**What to produce:** What is needed is the number of lines in the data below that include "Facebook", stated by itself.
(Source material)
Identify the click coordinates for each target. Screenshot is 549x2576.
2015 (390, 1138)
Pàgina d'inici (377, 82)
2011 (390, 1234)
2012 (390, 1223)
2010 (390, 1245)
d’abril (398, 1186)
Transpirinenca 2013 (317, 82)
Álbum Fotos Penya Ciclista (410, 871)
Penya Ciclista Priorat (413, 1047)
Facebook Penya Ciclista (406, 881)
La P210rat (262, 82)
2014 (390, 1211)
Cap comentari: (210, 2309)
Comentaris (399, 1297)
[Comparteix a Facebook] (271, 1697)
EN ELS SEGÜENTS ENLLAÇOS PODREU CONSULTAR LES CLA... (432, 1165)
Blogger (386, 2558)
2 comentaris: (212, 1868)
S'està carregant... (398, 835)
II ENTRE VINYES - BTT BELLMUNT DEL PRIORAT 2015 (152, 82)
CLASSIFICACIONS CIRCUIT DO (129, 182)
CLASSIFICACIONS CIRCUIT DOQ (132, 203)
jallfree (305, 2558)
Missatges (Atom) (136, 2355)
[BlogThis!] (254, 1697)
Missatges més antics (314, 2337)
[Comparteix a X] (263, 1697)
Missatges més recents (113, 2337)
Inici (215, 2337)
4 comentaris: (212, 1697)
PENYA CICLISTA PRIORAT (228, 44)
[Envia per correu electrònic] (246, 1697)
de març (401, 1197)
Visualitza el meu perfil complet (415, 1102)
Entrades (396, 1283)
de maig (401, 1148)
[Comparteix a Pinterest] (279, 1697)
(End Source material)
**Response below:** 2